Top global free learning site founder visits Nigeria

Chief Executive Officer and Founder of Alison, one of the world’s largest free learning site, Mike Feerick is visiting Nigeria for the first time this week. founder visits Nigeria

He will be in Abuja and Lagos from Thursday, November 23 to Sunday, November 26.

Founded in 2007 and widely considered the world’s first MOOC (Massive Open Online Course) provider, Alison’s successful free learning model is one which holds enormous promise for Nigeria’s burgeoning educational need, not least among its extraordinary youthful population.

Speaking ahead of his visit, Feerick said that visiting Nigeria is something he had always wanted to do for a long time.

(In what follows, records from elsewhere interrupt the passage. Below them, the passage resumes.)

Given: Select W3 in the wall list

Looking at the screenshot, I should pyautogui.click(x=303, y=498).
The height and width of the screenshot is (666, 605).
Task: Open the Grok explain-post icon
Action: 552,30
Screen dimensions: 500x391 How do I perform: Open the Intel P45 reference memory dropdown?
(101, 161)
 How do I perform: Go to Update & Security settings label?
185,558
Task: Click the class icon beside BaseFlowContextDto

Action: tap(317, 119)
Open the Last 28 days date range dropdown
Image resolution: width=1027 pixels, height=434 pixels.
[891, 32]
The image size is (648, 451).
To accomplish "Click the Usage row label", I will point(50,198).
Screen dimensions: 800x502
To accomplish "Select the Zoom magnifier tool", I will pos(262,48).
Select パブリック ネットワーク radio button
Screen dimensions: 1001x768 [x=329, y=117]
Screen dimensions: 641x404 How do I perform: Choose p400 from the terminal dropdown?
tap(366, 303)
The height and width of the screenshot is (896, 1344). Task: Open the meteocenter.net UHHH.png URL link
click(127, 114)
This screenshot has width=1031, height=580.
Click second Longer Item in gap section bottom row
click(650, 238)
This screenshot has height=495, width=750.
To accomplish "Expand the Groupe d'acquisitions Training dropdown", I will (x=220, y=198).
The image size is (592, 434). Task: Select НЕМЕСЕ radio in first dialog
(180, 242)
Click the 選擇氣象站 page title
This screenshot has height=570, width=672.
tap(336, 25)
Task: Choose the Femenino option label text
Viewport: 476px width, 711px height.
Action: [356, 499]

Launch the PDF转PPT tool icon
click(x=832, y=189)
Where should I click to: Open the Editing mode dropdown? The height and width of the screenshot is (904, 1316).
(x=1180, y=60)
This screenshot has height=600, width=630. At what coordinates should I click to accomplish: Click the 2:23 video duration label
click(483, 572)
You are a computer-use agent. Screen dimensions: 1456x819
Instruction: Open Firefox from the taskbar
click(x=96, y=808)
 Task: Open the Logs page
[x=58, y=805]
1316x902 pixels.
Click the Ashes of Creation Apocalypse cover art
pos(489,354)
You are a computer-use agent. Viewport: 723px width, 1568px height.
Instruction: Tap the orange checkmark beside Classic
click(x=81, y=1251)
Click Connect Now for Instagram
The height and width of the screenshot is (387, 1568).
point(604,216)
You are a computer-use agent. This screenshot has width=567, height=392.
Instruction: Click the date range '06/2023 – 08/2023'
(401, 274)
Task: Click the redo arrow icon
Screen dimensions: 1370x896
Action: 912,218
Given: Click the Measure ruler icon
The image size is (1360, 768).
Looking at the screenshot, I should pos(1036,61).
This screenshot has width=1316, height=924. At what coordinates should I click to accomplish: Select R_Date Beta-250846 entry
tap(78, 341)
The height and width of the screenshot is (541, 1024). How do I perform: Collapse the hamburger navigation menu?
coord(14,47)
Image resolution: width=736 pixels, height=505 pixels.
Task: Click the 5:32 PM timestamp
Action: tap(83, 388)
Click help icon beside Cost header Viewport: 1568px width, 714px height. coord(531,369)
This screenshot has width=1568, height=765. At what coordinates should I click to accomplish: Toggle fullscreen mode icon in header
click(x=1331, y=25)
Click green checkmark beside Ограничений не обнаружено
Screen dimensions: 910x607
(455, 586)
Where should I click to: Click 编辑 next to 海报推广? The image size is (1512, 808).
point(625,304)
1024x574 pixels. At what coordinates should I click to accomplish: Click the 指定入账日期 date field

“My excitement stems from the fact that I believe the Alison free learning model can be hugely impactful in Nigeria, where there is a huge demand and thirst for education and skills development, yet, because of the huge scale of the population, there is simply no way that the old ways of teaching and training can help all those who need to learn.

“ If Nigeria is serious about making available educational and skills training opportunities to all its people, then the opportunity of a platform like Alison must be embraced,” Feerick said.

While in Nigeria, Mr Feerick will meet a select number of Alison Graduates, both to learn from them and to record their inspirational stories.

Natasha Mee, a market researcher based in Ireland at Alison HQ, but originally from South Africa, added “Mike is a world traveller, and wherever he goes, he meets Alison graduates, to learn, to encourage, to publicise. When we invited our Nigerian graduates to meet Mike, we were overwhelmed and awed by the response, as nearly 1,000 of our graduates sent in applications – and they are still rising in number!  These people tell their stories about how Alison empowered them to new opportunity in life, to getting new jobs, promotions, college placements, and almost always, gaining confidence through learning achievement”.

He also will welcome opportunities to speak to local media who are interested in understanding more about the extent of Nigeria’s educational challenge, and how Alison can answer that call.